Vietnamese Pharmaceutical Association
- Abbreviation: VPA
- Formation: 1960
- Type: Professional association
- Headquarters: Vietnam
- Membership: pharmacists and pharmaceutical workers
- Parent organization: Vietnam Union of Science and Technology Associations

= Vietnamese Pharmaceutical Association =

Vietnamese Pharmaceutical Association (VPA, Vietnamese: Hội Dược học Việt Nam) is a voluntary social and professional association of pharmacists and pharmaceutical workers in Vietnam.
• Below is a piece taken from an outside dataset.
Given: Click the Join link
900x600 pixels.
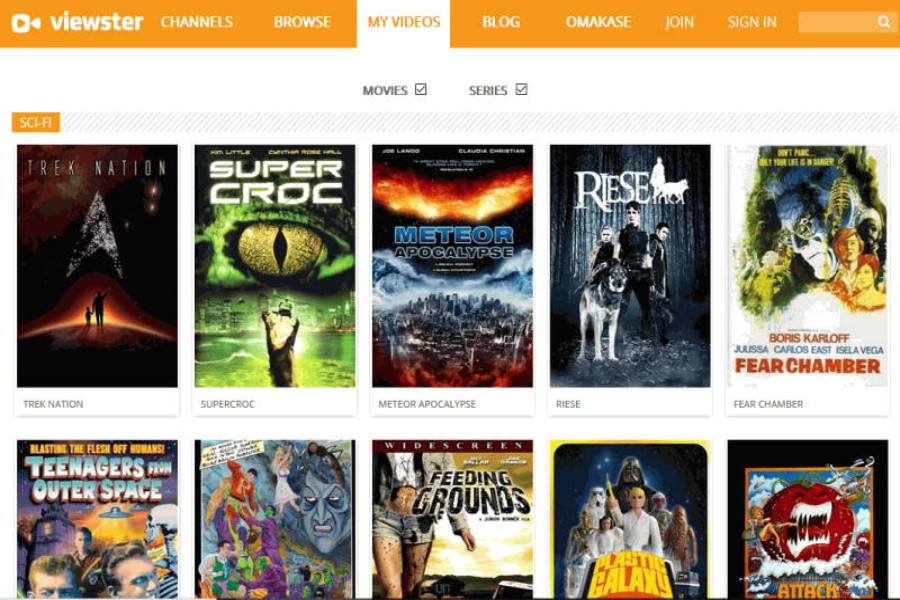Looking at the screenshot, I should (679, 22).
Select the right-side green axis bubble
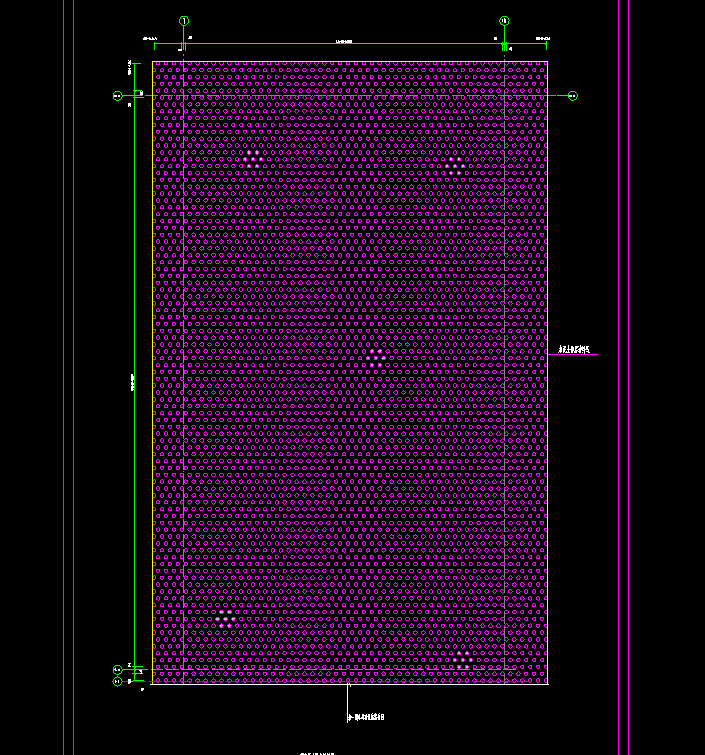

It is a member of the Vietnam Union of Science and Technology Associations.

==History==
In 1955, Vietnam Medical Association was founded with Professor Hồ Đắc Di as president.

In 1960, its name was changed into Vietnam General Association of Medicine, comprising a pharmaceutical section. Later, the Vietnam General Association of Medicine was changed into Vietnam General Association of Medicine and Pharmacy (VNGAMP), and Vietnamese Pharmaceutical Association is one of its members.

In 2002, Vietnamese Pharmaceutical Association was separated from VNGMP and became an independent association.

==Leaderships==
- 1960–1984: Pharmacist Vũ Công Thuyết is the section head and then president.
- 1984–present: Pharmacist Nguyễn Duy Cương is the president.